This We Share. . .

By Andrew Lidden Pate, Jr.

Americans are so divided we seem to have forgotten the things we share.  We can’t see the proverbial forest “for the trees,” the trees being Progressives, Evangelicals, Left Wingers, Right Wingers, Trumpites, Liberals, Conservatives, Republicans, Democrats, Libertarians, Independents etc.— the forest being Democracy.

So divided are we, we may never be united again.  On the other hand, the opposite is also possible, we may one day feel much more at home with one another than we do now.  How might such a reunion come about?  Surely, that is the question.

A first step in that direction, one should think, would be for us to come together in understanding the meaning of Democracy, the form of government which we presume to define the United States of America.

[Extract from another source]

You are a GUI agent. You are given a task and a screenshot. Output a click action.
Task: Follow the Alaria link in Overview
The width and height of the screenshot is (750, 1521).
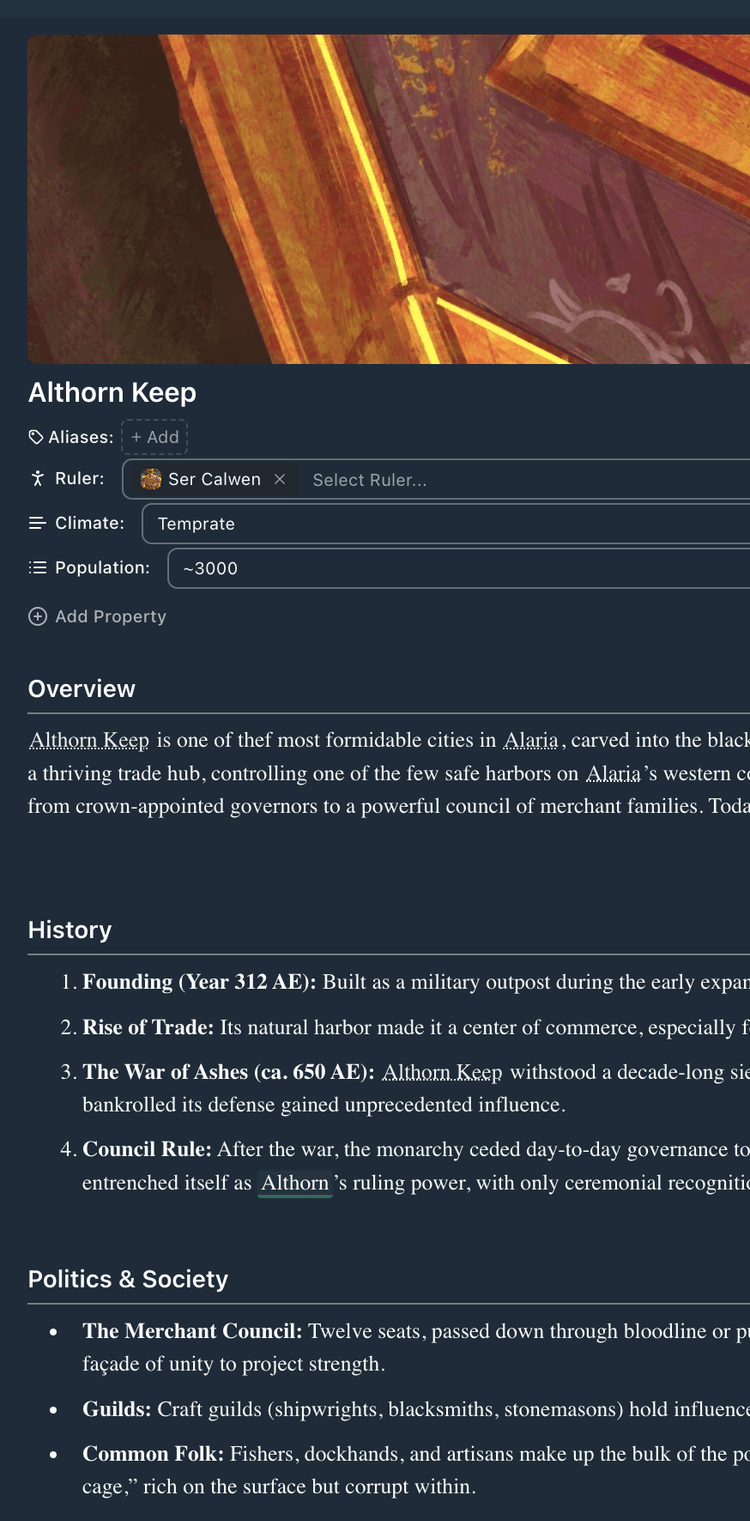pyautogui.click(x=530, y=740)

But, you say, we can’t even agree on that.  One person may believe that Democracy is fundamentally about justice for all.  Yet another may believe that Democracy is fundamentally about our being the greatest nation on earth and doing whatever it takes to make that greatness a reality.

The two opinions are not, however, contradictory, as brilliantly stated in the opening words of the U.S. Constitution

We the People of the United States, in Order to form a more perfect Union, establish Justice, insure domestic Tranquility, provide for the common defence, promote the general Welfare, and secure the Blessings of Liberty to ourselves and our Posterity, do ordain and establish this Constitution for the United States of America

“A more perfect Union” was the founding goal. If that is not the pursuit of Greatness, what is?  In 2018 as well,  “a more perfect Union” is both our goal and our beginning.  We simply will not get there unless we agree it is what we together most desire, beginning here and now.

Secondly, the recovery of our “Union” clearly requires that we commit to acquiring a working knowledge of the divisive impact slavery has had upon our nation, including its after effects up through the present day.

While we, most of us anyway, may think we know this history, our actions toward one another clearly demonstrate that we do not.  White Supremacism and Racial Integration are, by definition, bi-polar opposites.  And for as long as that is the case, we shall remain not just divided, but bitterly so.

Thirdly, as essential as tolerance and respect are in defining healthy human relationships, Democracy, authentic democracy, underscores their limits.  Democracy does not respect dictatorships.  It does not tolerate injustice.  Democracy reaches out to the downtrodden.  At the same time, it forcefully rejects the bully, the thug, and every single Mafia-like tactic.  Democracy seeks peace first and last and goes to war solely to defend and maintain itself and the friendly nations who support it.

Fourthly, Democracy places supreme value upon education and the importance of learning throughout one’s lifetime.  Thus, Democracy takes justified pride in its schools and in the agencies that support those schools, their teachers and students.

I present these thoughts, not as ends in themselves, but as beginning steps for the long road ahead upon which I fervently desire America to be headed.